# AIM OF THE EXERCISE:
Print the line that contains "565x377 pixels." and every line that follows it in the data below, ending with the final line; include nothing else.

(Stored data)
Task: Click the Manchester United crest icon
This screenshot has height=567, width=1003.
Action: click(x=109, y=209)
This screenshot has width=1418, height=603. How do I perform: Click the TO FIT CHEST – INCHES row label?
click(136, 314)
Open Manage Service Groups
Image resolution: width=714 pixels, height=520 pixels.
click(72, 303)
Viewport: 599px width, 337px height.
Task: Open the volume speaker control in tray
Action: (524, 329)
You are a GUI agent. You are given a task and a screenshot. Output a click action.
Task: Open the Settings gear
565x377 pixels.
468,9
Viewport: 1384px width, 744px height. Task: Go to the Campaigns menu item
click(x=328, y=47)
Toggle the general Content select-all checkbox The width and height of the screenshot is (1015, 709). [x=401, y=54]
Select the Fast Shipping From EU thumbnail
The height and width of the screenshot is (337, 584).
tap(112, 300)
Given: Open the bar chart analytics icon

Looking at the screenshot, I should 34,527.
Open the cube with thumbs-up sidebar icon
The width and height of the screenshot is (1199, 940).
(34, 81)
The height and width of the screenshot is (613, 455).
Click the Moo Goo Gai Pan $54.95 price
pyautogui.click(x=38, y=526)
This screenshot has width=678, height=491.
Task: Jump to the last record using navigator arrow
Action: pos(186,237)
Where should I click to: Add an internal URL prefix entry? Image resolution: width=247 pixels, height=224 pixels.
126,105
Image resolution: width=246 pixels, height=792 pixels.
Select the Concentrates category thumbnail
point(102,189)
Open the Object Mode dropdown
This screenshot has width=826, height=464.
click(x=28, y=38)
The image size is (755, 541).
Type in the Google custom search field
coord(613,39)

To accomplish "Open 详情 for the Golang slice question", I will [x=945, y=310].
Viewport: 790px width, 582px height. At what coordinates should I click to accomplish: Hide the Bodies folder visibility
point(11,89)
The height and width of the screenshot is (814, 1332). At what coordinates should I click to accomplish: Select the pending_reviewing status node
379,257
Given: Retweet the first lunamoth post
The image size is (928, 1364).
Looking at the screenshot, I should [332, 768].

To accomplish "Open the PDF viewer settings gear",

# WRITTEN ANSWER:
565x377 pixels.
468,9
Viewport: 1384px width, 744px height. Task: Go to the Campaigns menu item
click(x=328, y=47)
Toggle the general Content select-all checkbox The width and height of the screenshot is (1015, 709). [x=401, y=54]
Select the Fast Shipping From EU thumbnail
The height and width of the screenshot is (337, 584).
tap(112, 300)
Given: Open the bar chart analytics icon

Looking at the screenshot, I should 34,527.
Open the cube with thumbs-up sidebar icon
The width and height of the screenshot is (1199, 940).
(34, 81)
The height and width of the screenshot is (613, 455).
Click the Moo Goo Gai Pan $54.95 price
pyautogui.click(x=38, y=526)
This screenshot has width=678, height=491.
Task: Jump to the last record using navigator arrow
Action: pos(186,237)
Where should I click to: Add an internal URL prefix entry? Image resolution: width=247 pixels, height=224 pixels.
126,105
Image resolution: width=246 pixels, height=792 pixels.
Select the Concentrates category thumbnail
point(102,189)
Open the Object Mode dropdown
This screenshot has width=826, height=464.
click(x=28, y=38)
The image size is (755, 541).
Type in the Google custom search field
coord(613,39)

To accomplish "Open 详情 for the Golang slice question", I will [x=945, y=310].
Viewport: 790px width, 582px height. At what coordinates should I click to accomplish: Hide the Bodies folder visibility
point(11,89)
The height and width of the screenshot is (814, 1332). At what coordinates should I click to accomplish: Select the pending_reviewing status node
379,257
Given: Retweet the first lunamoth post
The image size is (928, 1364).
Looking at the screenshot, I should [332, 768].

To accomplish "Open the PDF viewer settings gear",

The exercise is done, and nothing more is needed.